*SOURCE INFORMATION*.
--------------------------------------------------
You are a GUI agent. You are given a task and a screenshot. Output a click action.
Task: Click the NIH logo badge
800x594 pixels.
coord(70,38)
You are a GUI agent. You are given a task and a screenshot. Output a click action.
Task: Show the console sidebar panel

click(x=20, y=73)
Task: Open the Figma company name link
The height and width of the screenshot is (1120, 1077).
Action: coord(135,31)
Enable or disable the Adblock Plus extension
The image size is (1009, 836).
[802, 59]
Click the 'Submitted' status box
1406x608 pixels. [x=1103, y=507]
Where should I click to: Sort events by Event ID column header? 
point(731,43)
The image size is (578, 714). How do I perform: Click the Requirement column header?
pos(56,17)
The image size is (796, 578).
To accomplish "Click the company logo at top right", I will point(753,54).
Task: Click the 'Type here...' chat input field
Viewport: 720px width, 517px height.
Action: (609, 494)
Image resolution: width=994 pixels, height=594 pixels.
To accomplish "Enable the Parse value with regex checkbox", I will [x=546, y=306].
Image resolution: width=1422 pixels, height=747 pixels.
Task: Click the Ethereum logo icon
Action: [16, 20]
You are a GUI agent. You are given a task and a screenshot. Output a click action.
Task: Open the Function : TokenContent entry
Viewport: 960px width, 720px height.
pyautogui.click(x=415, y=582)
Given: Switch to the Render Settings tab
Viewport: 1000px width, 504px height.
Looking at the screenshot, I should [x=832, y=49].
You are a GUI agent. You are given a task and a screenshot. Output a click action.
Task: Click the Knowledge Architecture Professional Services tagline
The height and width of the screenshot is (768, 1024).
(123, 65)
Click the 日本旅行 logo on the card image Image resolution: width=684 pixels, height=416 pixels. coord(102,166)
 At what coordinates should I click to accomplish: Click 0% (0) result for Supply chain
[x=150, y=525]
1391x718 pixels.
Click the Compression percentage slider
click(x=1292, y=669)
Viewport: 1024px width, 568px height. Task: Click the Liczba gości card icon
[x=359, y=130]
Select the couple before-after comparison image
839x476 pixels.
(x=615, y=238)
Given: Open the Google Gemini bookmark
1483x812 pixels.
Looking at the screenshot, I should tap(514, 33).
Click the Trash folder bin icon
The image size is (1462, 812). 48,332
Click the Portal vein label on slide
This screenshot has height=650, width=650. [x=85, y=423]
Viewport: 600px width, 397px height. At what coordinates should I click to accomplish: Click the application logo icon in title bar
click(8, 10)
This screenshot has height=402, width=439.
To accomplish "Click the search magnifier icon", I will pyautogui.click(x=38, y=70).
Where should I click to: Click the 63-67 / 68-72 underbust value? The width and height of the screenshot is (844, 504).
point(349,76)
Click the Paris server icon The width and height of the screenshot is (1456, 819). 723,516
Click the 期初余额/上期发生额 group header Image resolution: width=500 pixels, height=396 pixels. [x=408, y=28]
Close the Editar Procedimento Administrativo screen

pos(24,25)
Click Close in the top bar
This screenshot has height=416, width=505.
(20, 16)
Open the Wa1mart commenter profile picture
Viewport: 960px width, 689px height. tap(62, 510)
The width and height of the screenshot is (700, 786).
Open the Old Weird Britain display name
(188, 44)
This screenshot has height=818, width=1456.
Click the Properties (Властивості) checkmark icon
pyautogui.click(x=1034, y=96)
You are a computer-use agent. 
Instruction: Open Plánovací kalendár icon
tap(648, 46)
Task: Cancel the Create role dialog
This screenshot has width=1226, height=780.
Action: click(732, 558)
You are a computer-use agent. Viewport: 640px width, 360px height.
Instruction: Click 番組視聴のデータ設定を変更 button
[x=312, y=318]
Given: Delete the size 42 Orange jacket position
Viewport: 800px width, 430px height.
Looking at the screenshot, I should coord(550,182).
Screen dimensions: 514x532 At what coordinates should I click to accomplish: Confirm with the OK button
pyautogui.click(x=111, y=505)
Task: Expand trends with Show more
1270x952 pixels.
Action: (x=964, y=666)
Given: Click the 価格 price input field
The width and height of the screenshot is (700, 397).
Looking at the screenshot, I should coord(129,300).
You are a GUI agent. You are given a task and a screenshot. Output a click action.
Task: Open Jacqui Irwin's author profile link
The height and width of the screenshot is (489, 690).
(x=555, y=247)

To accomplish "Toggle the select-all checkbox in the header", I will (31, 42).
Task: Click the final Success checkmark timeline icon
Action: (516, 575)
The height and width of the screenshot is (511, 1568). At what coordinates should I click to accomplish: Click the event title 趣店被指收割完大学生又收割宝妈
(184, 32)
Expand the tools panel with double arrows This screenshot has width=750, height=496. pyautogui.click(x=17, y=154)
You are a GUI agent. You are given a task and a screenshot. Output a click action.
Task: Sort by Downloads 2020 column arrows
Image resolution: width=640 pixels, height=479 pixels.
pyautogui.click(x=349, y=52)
--------------------------------------------------
Print all the entries exactly as written.

You are a GUI agent. You are given a task and a screenshot. Output a click action.
Task: Click the NIH logo badge
800x594 pixels.
coord(70,38)
You are a GUI agent. You are given a task and a screenshot. Output a click action.
Task: Show the console sidebar panel

click(x=20, y=73)
Task: Open the Figma company name link
The height and width of the screenshot is (1120, 1077).
Action: coord(135,31)
Enable or disable the Adblock Plus extension
The image size is (1009, 836).
[802, 59]
Click the 'Submitted' status box
1406x608 pixels. [x=1103, y=507]
Where should I click to: Sort events by Event ID column header? 
point(731,43)
The image size is (578, 714). How do I perform: Click the Requirement column header?
pos(56,17)
The image size is (796, 578).
To accomplish "Click the company logo at top right", I will point(753,54).
Task: Click the 'Type here...' chat input field
Viewport: 720px width, 517px height.
Action: (609, 494)
Image resolution: width=994 pixels, height=594 pixels.
To accomplish "Enable the Parse value with regex checkbox", I will [x=546, y=306].
Image resolution: width=1422 pixels, height=747 pixels.
Task: Click the Ethereum logo icon
Action: [16, 20]
You are a GUI agent. You are given a task and a screenshot. Output a click action.
Task: Open the Function : TokenContent entry
Viewport: 960px width, 720px height.
pyautogui.click(x=415, y=582)
Given: Switch to the Render Settings tab
Viewport: 1000px width, 504px height.
Looking at the screenshot, I should [x=832, y=49].
You are a GUI agent. You are given a task and a screenshot. Output a click action.
Task: Click the Knowledge Architecture Professional Services tagline
The height and width of the screenshot is (768, 1024).
(123, 65)
Click the 日本旅行 logo on the card image Image resolution: width=684 pixels, height=416 pixels. coord(102,166)
 At what coordinates should I click to accomplish: Click 0% (0) result for Supply chain
[x=150, y=525]
1391x718 pixels.
Click the Compression percentage slider
click(x=1292, y=669)
Viewport: 1024px width, 568px height. Task: Click the Liczba gości card icon
[x=359, y=130]
Select the couple before-after comparison image
839x476 pixels.
(x=615, y=238)
Given: Open the Google Gemini bookmark
1483x812 pixels.
Looking at the screenshot, I should tap(514, 33).
Click the Trash folder bin icon
The image size is (1462, 812). 48,332
Click the Portal vein label on slide
This screenshot has height=650, width=650. [x=85, y=423]
Viewport: 600px width, 397px height. At what coordinates should I click to accomplish: Click the application logo icon in title bar
click(8, 10)
This screenshot has height=402, width=439.
To accomplish "Click the search magnifier icon", I will pyautogui.click(x=38, y=70).
Where should I click to: Click the 63-67 / 68-72 underbust value? The width and height of the screenshot is (844, 504).
point(349,76)
Click the Paris server icon The width and height of the screenshot is (1456, 819). 723,516
Click the 期初余额/上期发生额 group header Image resolution: width=500 pixels, height=396 pixels. [x=408, y=28]
Close the Editar Procedimento Administrativo screen

pos(24,25)
Click Close in the top bar
This screenshot has height=416, width=505.
(20, 16)
Open the Wa1mart commenter profile picture
Viewport: 960px width, 689px height. tap(62, 510)
The width and height of the screenshot is (700, 786).
Open the Old Weird Britain display name
(188, 44)
This screenshot has height=818, width=1456.
Click the Properties (Властивості) checkmark icon
pyautogui.click(x=1034, y=96)
You are a computer-use agent. 
Instruction: Open Plánovací kalendár icon
tap(648, 46)
Task: Cancel the Create role dialog
This screenshot has width=1226, height=780.
Action: click(732, 558)
You are a computer-use agent. Viewport: 640px width, 360px height.
Instruction: Click 番組視聴のデータ設定を変更 button
[x=312, y=318]
Given: Delete the size 42 Orange jacket position
Viewport: 800px width, 430px height.
Looking at the screenshot, I should coord(550,182).
Screen dimensions: 514x532 At what coordinates should I click to accomplish: Confirm with the OK button
pyautogui.click(x=111, y=505)
Task: Expand trends with Show more
1270x952 pixels.
Action: (x=964, y=666)
Given: Click the 価格 price input field
The width and height of the screenshot is (700, 397).
Looking at the screenshot, I should coord(129,300).
You are a GUI agent. You are given a task and a screenshot. Output a click action.
Task: Open Jacqui Irwin's author profile link
The height and width of the screenshot is (489, 690).
(x=555, y=247)

To accomplish "Toggle the select-all checkbox in the header", I will (31, 42).
Task: Click the final Success checkmark timeline icon
Action: (516, 575)
The height and width of the screenshot is (511, 1568). At what coordinates should I click to accomplish: Click the event title 趣店被指收割完大学生又收割宝妈
(184, 32)
Expand the tools panel with double arrows This screenshot has width=750, height=496. pyautogui.click(x=17, y=154)
You are a GUI agent. You are given a task and a screenshot. Output a click action.
Task: Sort by Downloads 2020 column arrows
Image resolution: width=640 pixels, height=479 pixels.
pyautogui.click(x=349, y=52)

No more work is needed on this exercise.